Tarefa 1:
Indique se cada afirmação concorda com o texto sobre o leitor. Responda sim ou não e cite, sem alterar, as palavras do texto que decidem. (a) As entrevistas da Revista Malagueta juntam dois escritores, geralmente de tendências diferentes. (b) Zadie Smith é apresentada como escritora norte-americana. (c) O texto comenta a parte em que o leitor é chamado de “animalzinho”.
Tarefa 2:
Resuma em duas frases o texto sobre o leitor.
Tarefa 3:
Retome o texto sobre o leitor a partir da última frase apresentada.

Leitor, Abominável Leitor?

A recorrência a entrevista de determinados autores é sempre uma ferramenta útil para compreender o processo no qual se envolvem quando se decidem criar, nisto expõem os mecanismos de sua ficção, mostrando o comportamento diante da página em branco, dividindo com o leitor a sensação de desamparo quando não conseguem realizar como pretendiam o trabalho em que estavam envolvidos.

A Revista Malagueta – revistamalagueta.com – um sítio virtual que acolhe parte da produção literária contemporânea, abriga uma série de entrevistas que juntam dois escritores, geralmente de tendências diferentes, submetendo-os a um questionário elaborado pela equipe do sítio, levando em conta as idéias de Zadie Smith, escritora inglesa, autora do ensaio Fail better.

A surpresa destas entrevistas é o menosprezo com que a maioria dos escritores trata a figura do leitor, chicoteando-o para fora de suas ambições, eliminando a concepção do leitor implícito, de Wolfgang Iser, que defende que há uma parceria criativa entre o escritor e seu público, deste encontro (re) nasce o sentido da obra realizada. Como se este leitor pudesse renová-la toda vez cercada de novos símbolos culturais.

O primeiro exemplo, subestima o leitor, tratando de desancá-lo, como se sua presença fosse prejudicial tanto do ponto de vista criativo quanto critico, se ele pudesse ser detectado nas ambições do escritor isso o desclassificaria, sendo colocado por isto de lado pela parcela séria dos estudiosos.
“Quando escrevo um romance, o leitor é um animalzinho tão distante que não posso me preocupar com ele. Muito menos em entretê-lo. Na verdade, quero é fazer um pouco mais de sentido, contar à história que preciso e sobreviver até a próxima página. Sinceramente, não preciso de leitor algum para continuar escrevendo. Escreveria mesmo se não fosse publicado”.João Paulo Cuenca.
A afirmação do escritor carioca João Paulo Cuenca é incoerente. Porque o escritor é antes de tudo um leitor de si mesmo, tão potencializado, tão radical em sua maneira de ler que decide intervir na escrita, passando também a escrever sua versão para os relatos com que mantém contato. É ilegítima também a idéia de que não se escreve para um determinado leitor, mesmo imaginado. A parte que chama o leitor de “animalzinho” não será comentada por nós.

Material fornecido:

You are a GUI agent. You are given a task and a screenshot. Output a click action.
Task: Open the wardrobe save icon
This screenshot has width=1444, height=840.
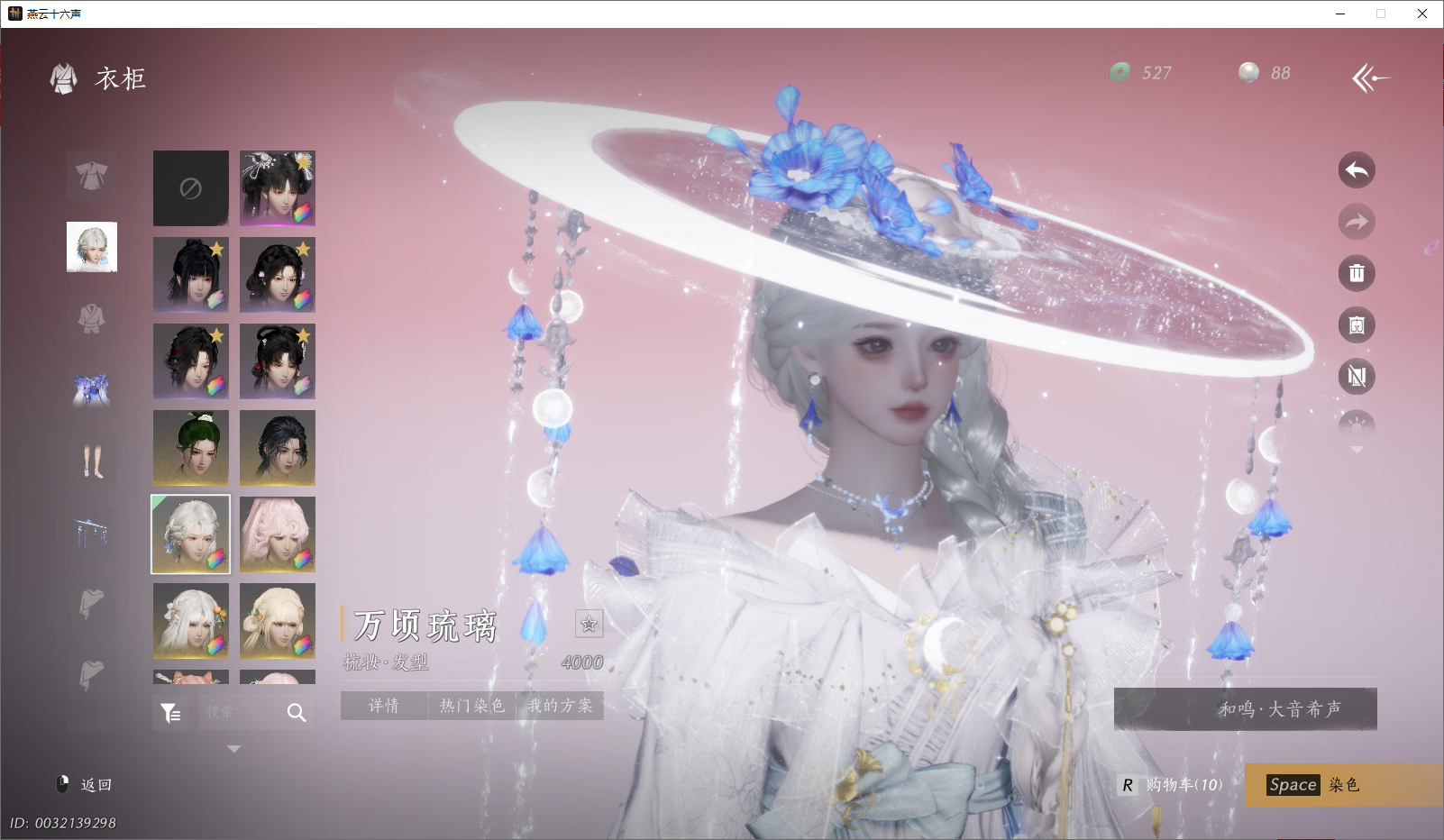(1357, 325)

Resultado 1:
(a) Sim: "abriga uma série de entrevistas que juntam dois escritores, geralmente de tendências diferentes".
(b) Não: "Zadie Smith, escritora inglesa".
(c) Não: "A parte que chama o leitor de “animalzinho” não será comentada por nós."

Resultado 2:
Nas entrevistas da Revista Malagueta, que submetem dois escritores a um questionário baseado nas ideias de Zadie Smith, a maioria dos autores menospreza a figura do leitor e elimina a concepção do leitor implícito de Wolfgang Iser. O texto considera incoerente a afirmação de João Paulo Cuenca de que não precisa de leitor algum, porque o escritor é antes de tudo um leitor de si mesmo e sempre escreve para um determinado leitor, mesmo imaginado.

Resultado 3:
Outro autor, este gaúcho, Daniel Galera não consegue definir bem a figura desta entidade o leitor e saí com essa pérola:
“Não escrevo para ninguém específico. Escrevo para aquele ente absurdo que é a combinação do meu ego com todos os outros seres humanos”.
Imaginar o que seja a combinação do ego deste escritor com os outros seres humanos é um exercício de abstração grande demais, por conta disso o parceiro de entrevista de Galera, Milton Hatoum, amazonense, saía da discussão com argumento de mestre:
“Não tenho um leitor em mente. É impossível conhecer o leitor ou pensar num tipo de leitor”.

Cíntia Moscovitch,autora gaúcha, tem uma visão bastante particular, apesar de não levar em conta o leitor em sua resposta, diz enfática :
“Escritor não se preocupa em entreter, embora os livros possam ser entretenimento. O escritor tem um compromisso transcendente com seu trabalho”.
Se isto fosse pedido a Shakespeare quando escreveu suas peças, talvez parecesse loucura ao bardo, porque todos sabemos em que condições se apresentavam suas peças, para qual tipo de público se destinava. Outro escritor,desta vez paulista, que parece concordar em parte com o argumento de Cíntia Moscovitch é Marçal Aquino:
“Não tenho nenhum leitor em mente quando escrevo. Escrevo pra mim. Sou aquele que tem de ser convencido em primeiro lugar de que vale a pena compartilhar aquele escrito com outras pessoas. É absurdamente redutor considerar que o escritor contemporâneo pensa apenas em entretenimento. Talvez existam escritores com esse tipo de postura, mas não são, certamente, aqueles que amo, respeito e releio”.
Isto quer dizer,Faulkner não mereceria uma releitura? Lembremos que o escritor de o Som e Fúria foi muito requisitado pela indústria hollywoodiana, ainda assim mereceu uma orelha de Marçal Aquino. O que resta perguntar é a leitura não se trata de entretenimento? Isto deixaria muitos autores clássicos em apuros consideráveis se fosse levado ao pé da letra.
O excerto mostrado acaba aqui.